In a second scenario, the regime attempts to manage the protests by force as was the case in Iran after the 2009 elections. Yet there are hardly any similarities between the two political systems, their popular support, and their security apparatuses. The regime has tried the security approach since the beginning of the protests, without success. Given the past year’s developments, one might expect the violence to become bloodier and more prolonged. Yet the international community would not tolerate such bloodshed, nor would such a regime fit into the post-Arab spring Middle East. Thus this scenario would metamorphose eventually to one of the scenarios below.

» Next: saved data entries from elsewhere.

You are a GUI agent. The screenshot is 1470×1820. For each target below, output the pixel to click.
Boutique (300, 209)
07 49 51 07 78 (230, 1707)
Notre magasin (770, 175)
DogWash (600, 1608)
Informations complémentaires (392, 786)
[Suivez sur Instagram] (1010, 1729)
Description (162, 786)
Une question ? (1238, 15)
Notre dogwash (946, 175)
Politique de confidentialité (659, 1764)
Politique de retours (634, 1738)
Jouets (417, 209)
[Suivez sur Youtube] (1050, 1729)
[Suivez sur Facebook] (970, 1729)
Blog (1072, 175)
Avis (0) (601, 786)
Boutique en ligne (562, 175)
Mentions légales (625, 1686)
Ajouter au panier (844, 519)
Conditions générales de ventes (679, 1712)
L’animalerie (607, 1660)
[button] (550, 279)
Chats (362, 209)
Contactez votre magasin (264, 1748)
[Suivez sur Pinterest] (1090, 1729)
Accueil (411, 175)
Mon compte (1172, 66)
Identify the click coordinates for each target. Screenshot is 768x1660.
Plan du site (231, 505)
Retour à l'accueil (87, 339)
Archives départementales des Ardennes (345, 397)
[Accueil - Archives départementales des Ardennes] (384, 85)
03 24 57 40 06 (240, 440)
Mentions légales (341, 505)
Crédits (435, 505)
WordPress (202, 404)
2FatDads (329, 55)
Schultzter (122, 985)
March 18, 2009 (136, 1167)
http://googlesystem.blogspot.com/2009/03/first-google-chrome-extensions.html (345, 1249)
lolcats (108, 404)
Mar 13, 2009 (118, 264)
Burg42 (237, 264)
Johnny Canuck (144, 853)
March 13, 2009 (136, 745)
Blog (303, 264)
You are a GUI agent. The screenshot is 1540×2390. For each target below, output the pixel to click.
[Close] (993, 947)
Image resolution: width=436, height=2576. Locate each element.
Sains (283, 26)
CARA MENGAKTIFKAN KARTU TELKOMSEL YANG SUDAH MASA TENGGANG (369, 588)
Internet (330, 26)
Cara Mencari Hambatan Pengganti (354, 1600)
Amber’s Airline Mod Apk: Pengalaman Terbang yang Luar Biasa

A third scenario assumes military intervention like the NATO operation in Libya. But Syria is not Libya. Syria has a population density more than 30 times greater, leverage over Hizballah in Lebanon, and far stronger military forces. Hence military intervention would require a far more advanced operation than was the case in Libya and would risk high civilian casualties. In addition, should intervention take place, Iran and its allies would undertake potentially destabilizing action inside and outside Syria reminiscent of the cycle of violence in Iraq in the wake of the United States invasion. Intervention would also be welcomed by al-Qaeda in the hope that it would in turn incite popular uprisings that would open the way for the jihadists eventually to take power.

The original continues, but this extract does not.